Joel Kotkin has tirelessly documented the remorseless rise of Washington, DC, rain or shine, in a manner defiant of business cycles. Washington, once a sort of commercial backwater, is now becoming much more a national capital of the type other countries have had…

So we have New York entrenched as America’s first city, and Washington, DC increasingly its new “Second City.” Los Angeles, which seems to have never quite recovered from the early 90s defense draw down, and Chicago with its 2000s malaise, seem to be the victims of DC’s rise.

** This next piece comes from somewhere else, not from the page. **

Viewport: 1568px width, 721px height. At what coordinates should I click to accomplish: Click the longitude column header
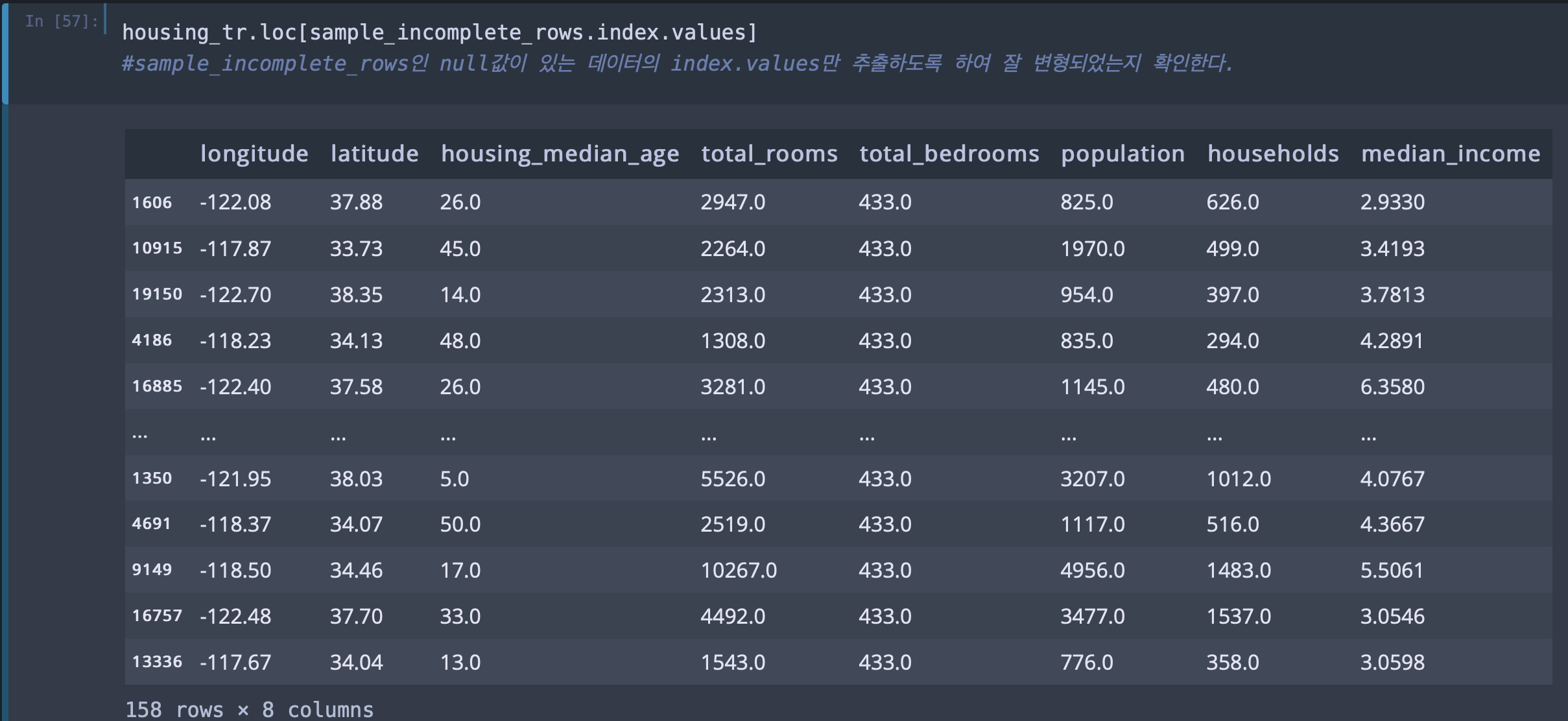(x=254, y=154)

Another loser is Boston, which has seen its status as a financial hub decline and whose Route 128 corridor of tech, having first lost out to Silicon Valley, now appears to be losing out to NYC.

One way you could take this argument: politics and the power and money involved has increased in importance in recent decades. Hence, Washington D.C. has grown in importance because more is dependent on what takes place there. Interestingly, the rankings I discussed yesterday assign the lowest weight to the government: 30% is business activity, 30% is human capital, 15% for information exchange, 15% for cultural experience, and 10% for political engagement.

If that quote from Rowan Bridge accurately represents how people view the United States, what could Chicago do to stand out moving forward? Historically, Chicago has been known for several things. It was a true American boom city (particularly coming out of the Chicago Fire – this is clearly not the case today after population loss during the 2000s). It was and still is a transportation center as air, rail, truck, and ship traffic merge in the middle of the country. It has been known for financial innovations, such as selling and trading commodities, as well as architectural innovation (such as the International Style). Others have suggested it is “the most American city.” It has also been known for less noble things such as gangsters, segregation, corruption, the 1968 Democratic National Convention, and more recently, budget deficits. Mayor Emanuel and other leaders have work to do to help Chicago tread water and maintain its place among global cities…

Trying to figure out whether to support Mubarak or the people in Egypt is not the first time the US has been in this position

In the United States, part of the coverage of the happenings in Egypt involves how the United States should respond. As has been noted by many, the US is stuck in a difficult position: we have generously supported Mubarak but we also claim to be about freedom and democracy. How can we balance these two approaches, particularly when our larger strategic goals in the Middle East region are tied to Israel and Egypt’s long-term support of this country?

It would be helpful is this difficult position would be put in some historical context. This is not the first time this has happened for the United States (nor is it likely to be the last time). Since the end of World War Two when the United States emerged as a superpower, we have ended up in this position numerous times in countries around the world. Look at Iran. Look at Chile. This has occurred in recent years in Palestine – does the United States support open and democratic elections if it means that Hamas is voted into power? In order to further our strategic interests, we have ended up supporting dictators. Some commentators have said Egypt presents the same conundrum: support Mubarak or open it up to the possibility that the Muslim Brotherhood could come to power?

When American presidents speak about advancing freedom (President George W. Bush did this openly for years when talking about Afghanistan and Iraq), could people around the world take them seriously? On one hand, we claim to be a beacon of light in the world. On the other hand, we act in ways that seem at odds with the interests of “the people” in other countries.

All of this could lead to some interesting long-term discussions in the United States about approaching global politics.

(As an aside, it has been interesting to watch live coverage on the Internet from Al Jazeera English. I just heard an anchor openly argue with an official in Mubarak’s ruling party about whether the people in the streets were mobs or not – the official said they were looting and burning and creating disorder, the anchor kept saying that the protesters were peaceful and just wanted democratic elections. This perspective is quite different from coverage in the United States.)